アスベストを含むがれきを撤去する宮城県職員ら=2011年12月、宮城県石巻市

 多くの建材に含まれる発がん性物質アスベスト(石綿)を巡り、環境省は近く、自治体向けに作った「災害時飛散防止マニュアル」を改訂する。東日本大震災を受け、想定していなかった津波発生時の対応策を追加。全体で内容を約4割増やす。マニュアルに関しては認知度が低いとの指摘があり、周知が課題になりそうだ。

 地震で壊れた建築物からの石綿飛散は、1995年の阪神大震災で危険性が指摘された。石綿関連疾患の潜伏期間は20〜50年。2008年以降、少なくとも5人ががれき処理などが原因の中皮腫で死亡した。
 マニュアルは05年に兵庫県で石綿を扱う工場周辺住民の健康被害が発覚したことなどに伴い、07年に作成された。災害廃棄物の処理計画作成や石綿が露出した被災建物の応急措置法を盛り込んだ。
 初の改定作業には宮城、熊本両県職員も参加し、被災経験を生かした。具体的には津波発生時の対応に関する章を新設し、流された石綿含有建材の回収や分別の注意点を紹介。石綿露出の建物は所有者に飛散防止の責任があるが、所有者不明の場合は自治体が措置する方針を示す。
 災害に備え石綿を使った建物を把握する対策も追加した。環境省の担当者は「先行事例をまとめ、図や写真も多く入れた。ぜひ参考にしてほしい」と話す。
 マニュアルについては総務省が16年の行政評価で「周知が十分でなく危機意識の欠如が懸念される」と環境省に勧告。39県市への調査で、マニュアルに沿って準備しているのは6県市にとどまった。
 震災後、沿岸自治体の石綿対策を支援した「中皮腫・じん肺・アスベストセンター」(東京)の永倉冬史事務局長は「改訂版は網羅的だが、石綿関連の業務経験がない職員が災害時に使いこなせるかは疑問。飛散防止は日常の備えが重要。国は通知にとどめず、実効性ある取り組みを進めるべきだ」と強調する。
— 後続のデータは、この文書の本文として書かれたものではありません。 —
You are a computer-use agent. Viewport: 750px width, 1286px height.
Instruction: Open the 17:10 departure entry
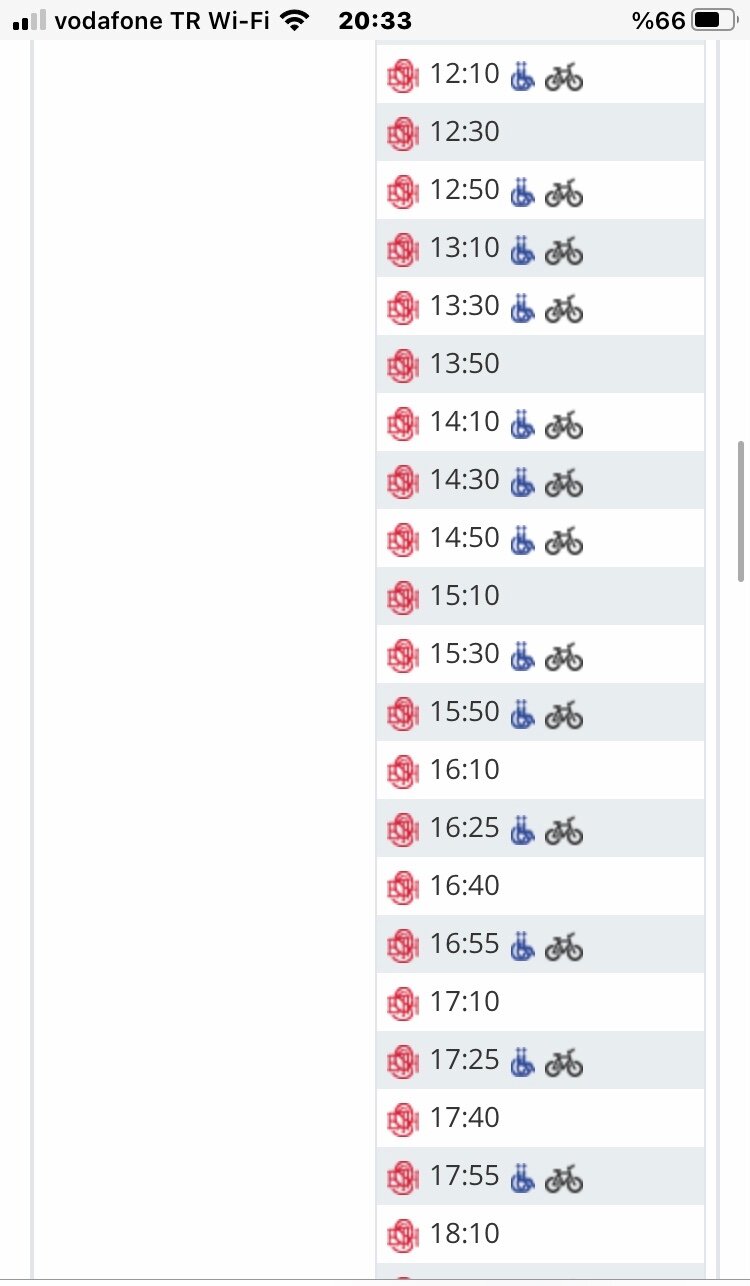[465, 1002]
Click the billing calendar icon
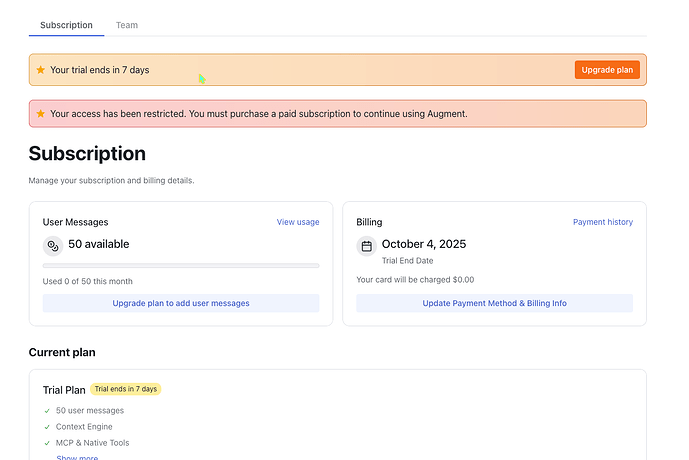The image size is (689, 460). (366, 246)
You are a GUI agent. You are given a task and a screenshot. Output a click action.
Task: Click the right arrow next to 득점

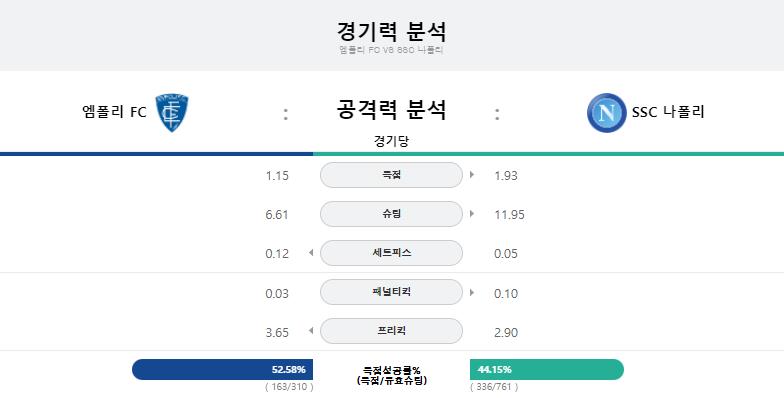pyautogui.click(x=472, y=175)
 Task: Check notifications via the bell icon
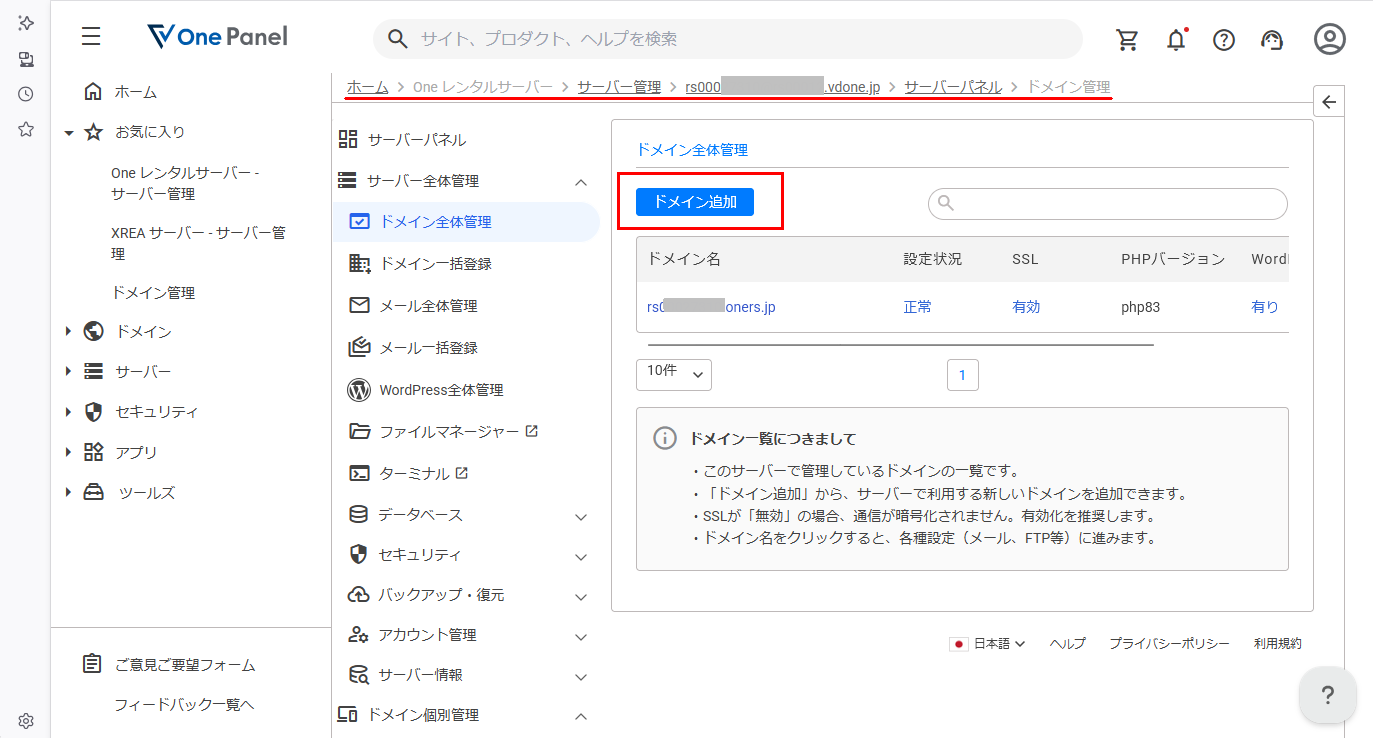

[アスベスト(石綿)]高度経済成長期に利用が増え、建材など約3000種類に約1000万トンが使われた。使用は段階的に規制され、2012年に完全禁止となった。中皮腫の死亡者は15年に1500人を超え、10年間で約1.5倍に増加。国は石綿を使った建物が全国に約280万棟あり、28年前後に老朽化に伴う解体のピークを迎えると予測する。